- _GIVEN DATA_:
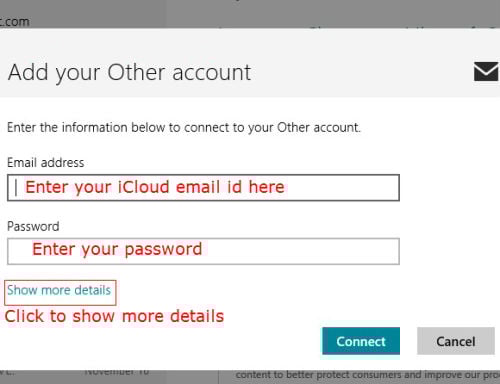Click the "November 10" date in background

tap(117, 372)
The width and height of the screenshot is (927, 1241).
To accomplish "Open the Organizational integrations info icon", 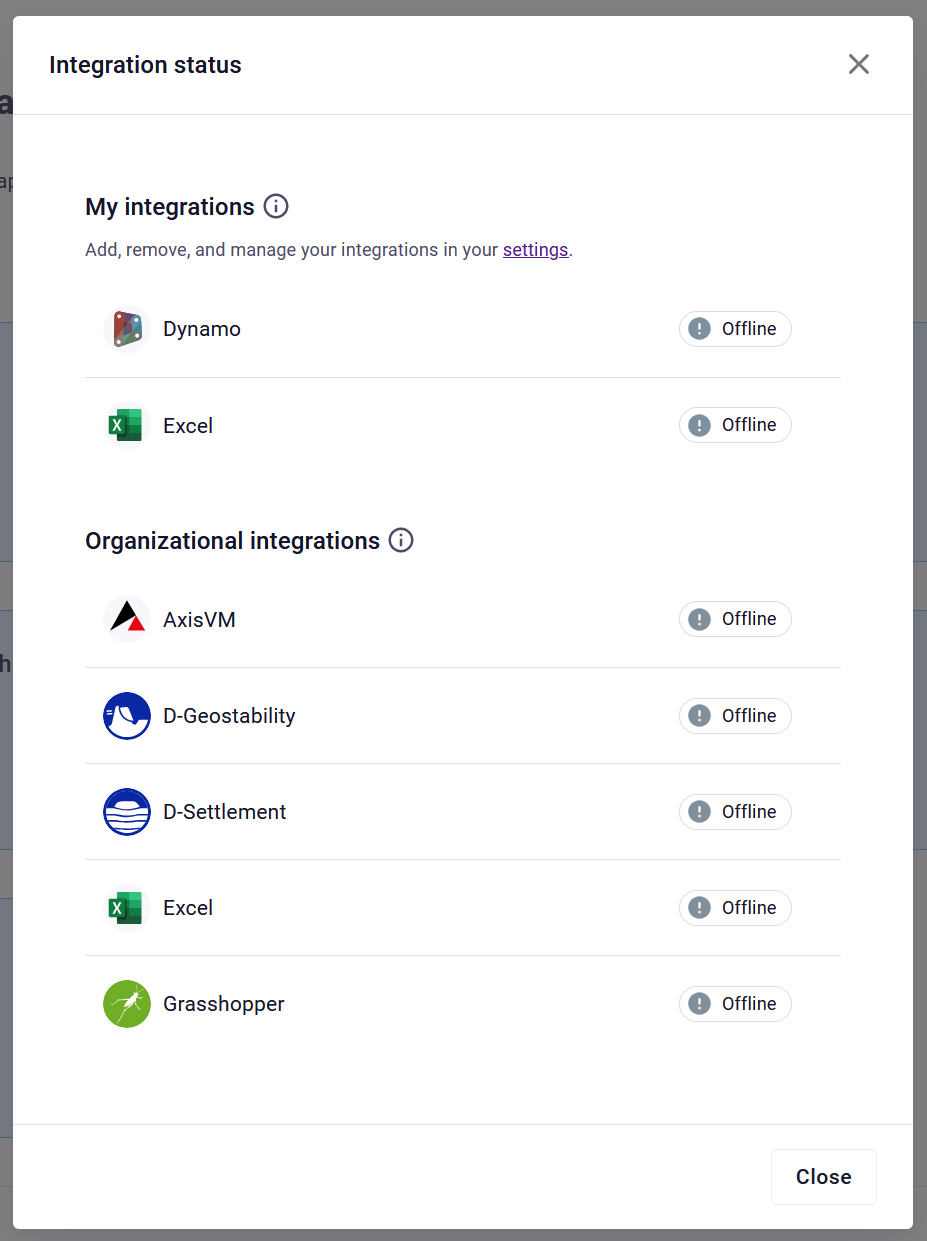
--
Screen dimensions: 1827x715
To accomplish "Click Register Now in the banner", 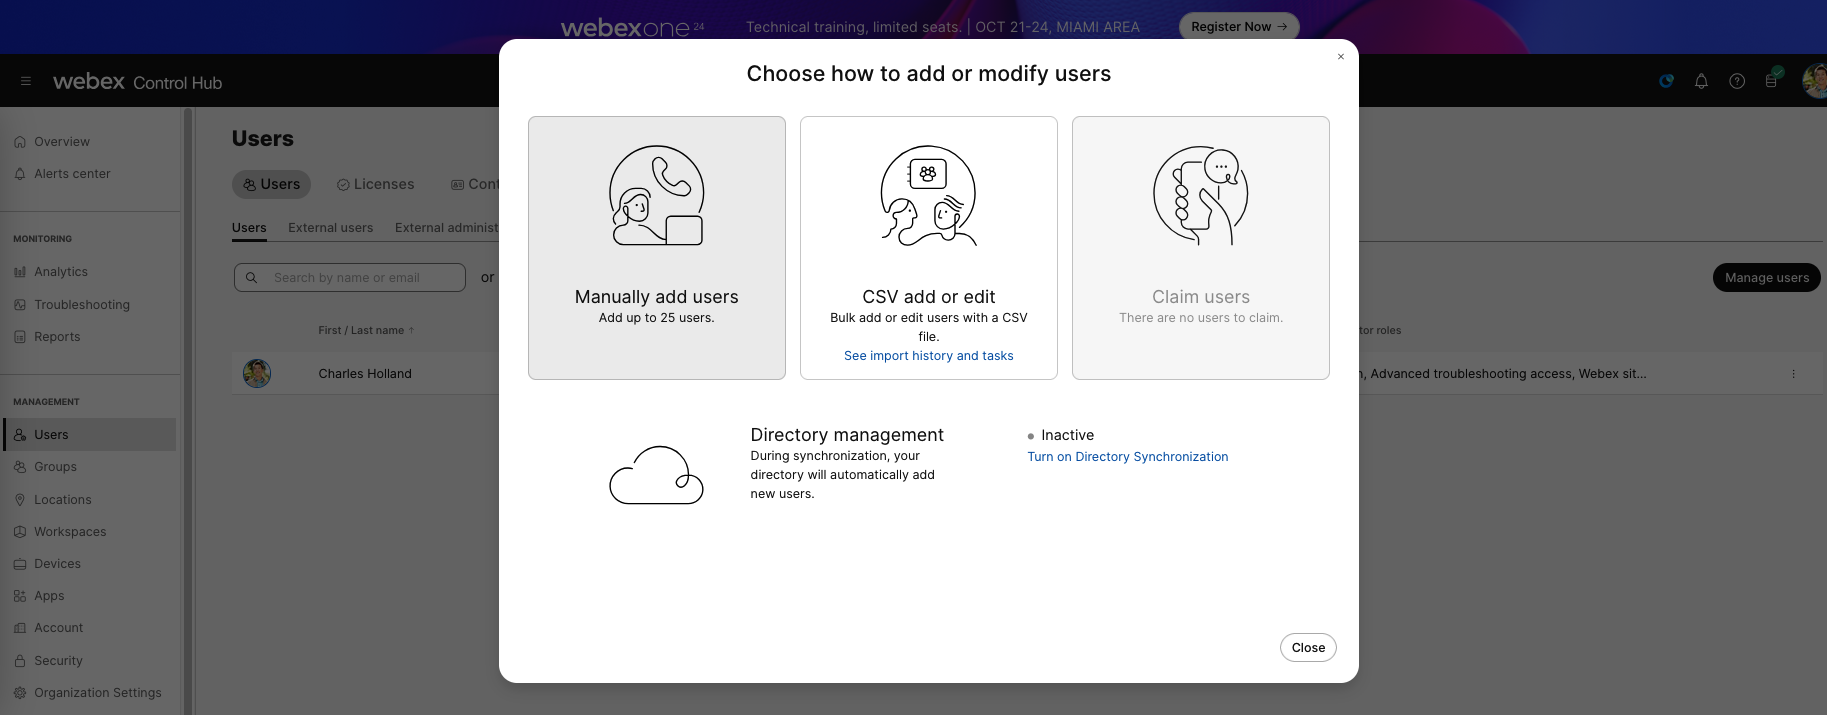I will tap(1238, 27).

- _WHAT THE EXERCISE ASKS_: Please output, exactly as written, the lines above from the one holding "The width and" through the one holding "the Organizational integrations", both included, with the pictures omitted.

- _RESULT_:
The width and height of the screenshot is (927, 1241).
To accomplish "Open the Organizational integrations info icon", 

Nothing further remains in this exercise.